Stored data
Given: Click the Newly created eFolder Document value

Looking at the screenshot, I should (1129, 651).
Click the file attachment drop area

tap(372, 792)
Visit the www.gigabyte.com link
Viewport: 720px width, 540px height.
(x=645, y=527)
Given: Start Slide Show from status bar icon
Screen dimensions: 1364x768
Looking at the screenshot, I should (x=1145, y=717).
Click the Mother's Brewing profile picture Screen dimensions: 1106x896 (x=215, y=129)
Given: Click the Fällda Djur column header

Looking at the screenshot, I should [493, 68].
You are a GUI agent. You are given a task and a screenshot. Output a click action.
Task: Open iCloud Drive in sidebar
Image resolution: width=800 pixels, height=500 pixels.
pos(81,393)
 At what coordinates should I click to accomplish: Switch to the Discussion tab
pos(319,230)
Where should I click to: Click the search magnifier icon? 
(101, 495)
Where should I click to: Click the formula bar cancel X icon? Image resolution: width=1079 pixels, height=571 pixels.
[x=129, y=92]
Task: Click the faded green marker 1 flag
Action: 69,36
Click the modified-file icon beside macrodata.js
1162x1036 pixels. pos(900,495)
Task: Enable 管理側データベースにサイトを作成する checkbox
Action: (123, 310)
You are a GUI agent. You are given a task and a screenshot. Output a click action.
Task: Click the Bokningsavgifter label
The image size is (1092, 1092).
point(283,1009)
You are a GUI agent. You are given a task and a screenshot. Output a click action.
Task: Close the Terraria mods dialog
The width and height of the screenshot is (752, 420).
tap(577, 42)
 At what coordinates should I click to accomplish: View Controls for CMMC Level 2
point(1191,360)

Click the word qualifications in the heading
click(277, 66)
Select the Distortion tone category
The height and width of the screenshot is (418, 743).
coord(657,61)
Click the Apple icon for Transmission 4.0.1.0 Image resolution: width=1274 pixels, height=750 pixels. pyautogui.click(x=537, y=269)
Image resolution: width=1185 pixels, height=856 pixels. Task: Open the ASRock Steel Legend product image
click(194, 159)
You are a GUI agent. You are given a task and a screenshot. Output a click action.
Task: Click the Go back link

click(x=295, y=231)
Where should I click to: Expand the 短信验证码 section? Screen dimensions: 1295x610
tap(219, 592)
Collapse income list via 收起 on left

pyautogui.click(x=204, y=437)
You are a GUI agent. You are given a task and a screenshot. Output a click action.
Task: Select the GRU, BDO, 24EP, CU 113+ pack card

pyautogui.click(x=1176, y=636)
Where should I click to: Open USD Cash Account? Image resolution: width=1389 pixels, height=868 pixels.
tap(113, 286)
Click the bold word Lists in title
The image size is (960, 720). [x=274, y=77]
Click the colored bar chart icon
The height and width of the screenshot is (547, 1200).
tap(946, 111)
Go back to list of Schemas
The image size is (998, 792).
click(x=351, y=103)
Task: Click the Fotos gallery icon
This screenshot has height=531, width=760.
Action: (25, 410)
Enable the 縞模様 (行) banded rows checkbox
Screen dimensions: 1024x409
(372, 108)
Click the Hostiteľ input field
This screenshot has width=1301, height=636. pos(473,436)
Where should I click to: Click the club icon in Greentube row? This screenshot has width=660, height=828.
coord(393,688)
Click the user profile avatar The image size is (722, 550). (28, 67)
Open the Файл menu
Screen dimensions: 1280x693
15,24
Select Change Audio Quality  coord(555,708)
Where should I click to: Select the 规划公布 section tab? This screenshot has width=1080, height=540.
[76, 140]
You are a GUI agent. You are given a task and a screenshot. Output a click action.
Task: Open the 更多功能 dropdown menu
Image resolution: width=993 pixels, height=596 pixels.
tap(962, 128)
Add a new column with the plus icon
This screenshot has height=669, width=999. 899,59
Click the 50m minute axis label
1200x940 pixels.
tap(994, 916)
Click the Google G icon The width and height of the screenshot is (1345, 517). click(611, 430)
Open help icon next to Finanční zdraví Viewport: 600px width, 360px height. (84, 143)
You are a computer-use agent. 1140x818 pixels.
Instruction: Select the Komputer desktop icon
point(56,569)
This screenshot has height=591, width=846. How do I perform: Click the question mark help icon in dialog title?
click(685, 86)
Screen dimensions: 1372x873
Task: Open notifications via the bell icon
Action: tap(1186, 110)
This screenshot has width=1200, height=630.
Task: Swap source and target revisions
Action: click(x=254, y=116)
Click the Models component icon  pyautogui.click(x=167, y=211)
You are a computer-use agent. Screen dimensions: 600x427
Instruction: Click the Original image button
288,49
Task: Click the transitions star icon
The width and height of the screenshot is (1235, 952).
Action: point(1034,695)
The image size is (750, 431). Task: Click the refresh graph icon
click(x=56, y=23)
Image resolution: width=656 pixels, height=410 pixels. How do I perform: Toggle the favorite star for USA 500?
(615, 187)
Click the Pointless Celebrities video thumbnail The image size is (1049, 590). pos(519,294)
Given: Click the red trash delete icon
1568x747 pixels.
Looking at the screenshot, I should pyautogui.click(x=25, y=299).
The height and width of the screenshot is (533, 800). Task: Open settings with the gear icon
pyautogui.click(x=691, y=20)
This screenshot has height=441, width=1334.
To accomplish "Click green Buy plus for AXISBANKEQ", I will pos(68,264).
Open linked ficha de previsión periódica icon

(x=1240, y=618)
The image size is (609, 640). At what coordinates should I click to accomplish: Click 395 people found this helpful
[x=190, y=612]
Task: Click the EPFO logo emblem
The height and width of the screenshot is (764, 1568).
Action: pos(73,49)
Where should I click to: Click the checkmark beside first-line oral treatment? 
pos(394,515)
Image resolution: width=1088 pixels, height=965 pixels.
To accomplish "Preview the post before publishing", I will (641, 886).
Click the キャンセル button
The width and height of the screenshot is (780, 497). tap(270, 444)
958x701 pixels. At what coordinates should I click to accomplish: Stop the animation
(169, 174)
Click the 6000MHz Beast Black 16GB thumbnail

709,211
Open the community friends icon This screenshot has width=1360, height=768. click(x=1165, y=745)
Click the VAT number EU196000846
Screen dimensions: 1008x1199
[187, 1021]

* [Problem to solve]: Once more, write out the records in full, exactly as they appear.

* [Finished exercise]:
Given: Click the Newly created eFolder Document value

Looking at the screenshot, I should (1129, 651).
Click the file attachment drop area

tap(372, 792)
Visit the www.gigabyte.com link
Viewport: 720px width, 540px height.
(x=645, y=527)
Given: Start Slide Show from status bar icon
Screen dimensions: 1364x768
Looking at the screenshot, I should (x=1145, y=717).
Click the Mother's Brewing profile picture Screen dimensions: 1106x896 (x=215, y=129)
Given: Click the Fällda Djur column header

Looking at the screenshot, I should [493, 68].
You are a GUI agent. You are given a task and a screenshot. Output a click action.
Task: Open iCloud Drive in sidebar
Image resolution: width=800 pixels, height=500 pixels.
pos(81,393)
 At what coordinates should I click to accomplish: Switch to the Discussion tab
pos(319,230)
Where should I click to: Click the search magnifier icon? 
(101, 495)
Where should I click to: Click the formula bar cancel X icon? Image resolution: width=1079 pixels, height=571 pixels.
[x=129, y=92]
Task: Click the faded green marker 1 flag
Action: 69,36
Click the modified-file icon beside macrodata.js
1162x1036 pixels. pos(900,495)
Task: Enable 管理側データベースにサイトを作成する checkbox
Action: (123, 310)
You are a GUI agent. You are given a task and a screenshot. Output a click action.
Task: Click the Bokningsavgifter label
The image size is (1092, 1092).
point(283,1009)
You are a GUI agent. You are given a task and a screenshot. Output a click action.
Task: Close the Terraria mods dialog
The width and height of the screenshot is (752, 420).
tap(577, 42)
 At what coordinates should I click to accomplish: View Controls for CMMC Level 2
point(1191,360)

Click the word qualifications in the heading
click(277, 66)
Select the Distortion tone category
The height and width of the screenshot is (418, 743).
coord(657,61)
Click the Apple icon for Transmission 4.0.1.0 Image resolution: width=1274 pixels, height=750 pixels. pyautogui.click(x=537, y=269)
Image resolution: width=1185 pixels, height=856 pixels. Task: Open the ASRock Steel Legend product image
click(194, 159)
You are a GUI agent. You are given a task and a screenshot. Output a click action.
Task: Click the Go back link

click(x=295, y=231)
Where should I click to: Expand the 短信验证码 section? Screen dimensions: 1295x610
tap(219, 592)
Collapse income list via 收起 on left

pyautogui.click(x=204, y=437)
You are a GUI agent. You are given a task and a screenshot. Output a click action.
Task: Select the GRU, BDO, 24EP, CU 113+ pack card

pyautogui.click(x=1176, y=636)
Where should I click to: Open USD Cash Account? Image resolution: width=1389 pixels, height=868 pixels.
tap(113, 286)
Click the bold word Lists in title
The image size is (960, 720). [x=274, y=77]
Click the colored bar chart icon
The height and width of the screenshot is (547, 1200).
tap(946, 111)
Go back to list of Schemas
The image size is (998, 792).
click(x=351, y=103)
Task: Click the Fotos gallery icon
This screenshot has height=531, width=760.
Action: (25, 410)
Enable the 縞模様 (行) banded rows checkbox
Screen dimensions: 1024x409
(372, 108)
Click the Hostiteľ input field
This screenshot has width=1301, height=636. pos(473,436)
Where should I click to: Click the club icon in Greentube row? This screenshot has width=660, height=828.
coord(393,688)
Click the user profile avatar The image size is (722, 550). (28, 67)
Open the Файл menu
Screen dimensions: 1280x693
15,24
Select Change Audio Quality  coord(555,708)
Where should I click to: Select the 规划公布 section tab? This screenshot has width=1080, height=540.
[76, 140]
You are a GUI agent. You are given a task and a screenshot. Output a click action.
Task: Open the 更多功能 dropdown menu
Image resolution: width=993 pixels, height=596 pixels.
tap(962, 128)
Add a new column with the plus icon
This screenshot has height=669, width=999. 899,59
Click the 50m minute axis label
1200x940 pixels.
tap(994, 916)
Click the Google G icon The width and height of the screenshot is (1345, 517). click(611, 430)
Open help icon next to Finanční zdraví Viewport: 600px width, 360px height. (84, 143)
You are a computer-use agent. 1140x818 pixels.
Instruction: Select the Komputer desktop icon
point(56,569)
This screenshot has height=591, width=846. How do I perform: Click the question mark help icon in dialog title?
click(685, 86)
Screen dimensions: 1372x873
Task: Open notifications via the bell icon
Action: tap(1186, 110)
This screenshot has width=1200, height=630.
Task: Swap source and target revisions
Action: click(x=254, y=116)
Click the Models component icon  pyautogui.click(x=167, y=211)
You are a computer-use agent. Screen dimensions: 600x427
Instruction: Click the Original image button
288,49
Task: Click the transitions star icon
The width and height of the screenshot is (1235, 952).
Action: point(1034,695)
The image size is (750, 431). Task: Click the refresh graph icon
click(x=56, y=23)
Image resolution: width=656 pixels, height=410 pixels. How do I perform: Toggle the favorite star for USA 500?
(615, 187)
Click the Pointless Celebrities video thumbnail The image size is (1049, 590). pos(519,294)
Given: Click the red trash delete icon
1568x747 pixels.
Looking at the screenshot, I should pyautogui.click(x=25, y=299).
The height and width of the screenshot is (533, 800). Task: Open settings with the gear icon
pyautogui.click(x=691, y=20)
This screenshot has height=441, width=1334.
To accomplish "Click green Buy plus for AXISBANKEQ", I will pos(68,264).
Open linked ficha de previsión periódica icon

(x=1240, y=618)
The image size is (609, 640). At what coordinates should I click to accomplish: Click 395 people found this helpful
[x=190, y=612]
Task: Click the EPFO logo emblem
The height and width of the screenshot is (764, 1568).
Action: pos(73,49)
Where should I click to: Click the checkmark beside first-line oral treatment? 
pos(394,515)
Image resolution: width=1088 pixels, height=965 pixels.
To accomplish "Preview the post before publishing", I will (641, 886).
Click the キャンセル button
The width and height of the screenshot is (780, 497). tap(270, 444)
958x701 pixels. At what coordinates should I click to accomplish: Stop the animation
(169, 174)
Click the 6000MHz Beast Black 16GB thumbnail

709,211
Open the community friends icon This screenshot has width=1360, height=768. click(x=1165, y=745)
Click the VAT number EU196000846
Screen dimensions: 1008x1199
[187, 1021]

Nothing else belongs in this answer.